■ Task objective
Restate the records from the line containing "The image size is (1568, 727)." through the end, that line included, keeping the requests as they are. Scale every coordinate in the answers by 2.35 and round each result to a whole number, with halves rounding up.

■ Stored records
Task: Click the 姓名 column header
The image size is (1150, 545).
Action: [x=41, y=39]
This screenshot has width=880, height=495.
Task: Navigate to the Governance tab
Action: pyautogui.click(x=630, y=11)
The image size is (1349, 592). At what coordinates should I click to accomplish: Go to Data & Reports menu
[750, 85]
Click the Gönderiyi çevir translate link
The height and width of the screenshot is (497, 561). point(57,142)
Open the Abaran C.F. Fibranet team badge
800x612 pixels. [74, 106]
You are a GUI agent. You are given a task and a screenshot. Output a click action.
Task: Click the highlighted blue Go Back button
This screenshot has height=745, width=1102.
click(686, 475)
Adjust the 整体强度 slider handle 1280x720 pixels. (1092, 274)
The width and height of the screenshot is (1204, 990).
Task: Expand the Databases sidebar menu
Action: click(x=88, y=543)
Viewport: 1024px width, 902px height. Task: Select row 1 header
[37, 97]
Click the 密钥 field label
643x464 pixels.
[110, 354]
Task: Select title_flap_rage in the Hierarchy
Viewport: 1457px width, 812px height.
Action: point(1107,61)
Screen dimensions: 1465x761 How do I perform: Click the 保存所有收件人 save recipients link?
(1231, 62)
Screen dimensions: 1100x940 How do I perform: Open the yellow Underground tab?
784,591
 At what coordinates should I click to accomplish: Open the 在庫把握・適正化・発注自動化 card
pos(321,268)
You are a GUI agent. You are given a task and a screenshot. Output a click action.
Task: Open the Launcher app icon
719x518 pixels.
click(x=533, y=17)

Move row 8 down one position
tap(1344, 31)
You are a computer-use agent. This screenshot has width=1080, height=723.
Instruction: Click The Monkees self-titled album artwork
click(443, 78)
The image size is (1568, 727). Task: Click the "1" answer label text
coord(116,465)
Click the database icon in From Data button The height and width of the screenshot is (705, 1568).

■ Solution
The image size is (1568, 727). Task: Click the "1" answer label text
coord(273,1093)
Click the database icon in From Data button The height and width of the screenshot is (705, 1568).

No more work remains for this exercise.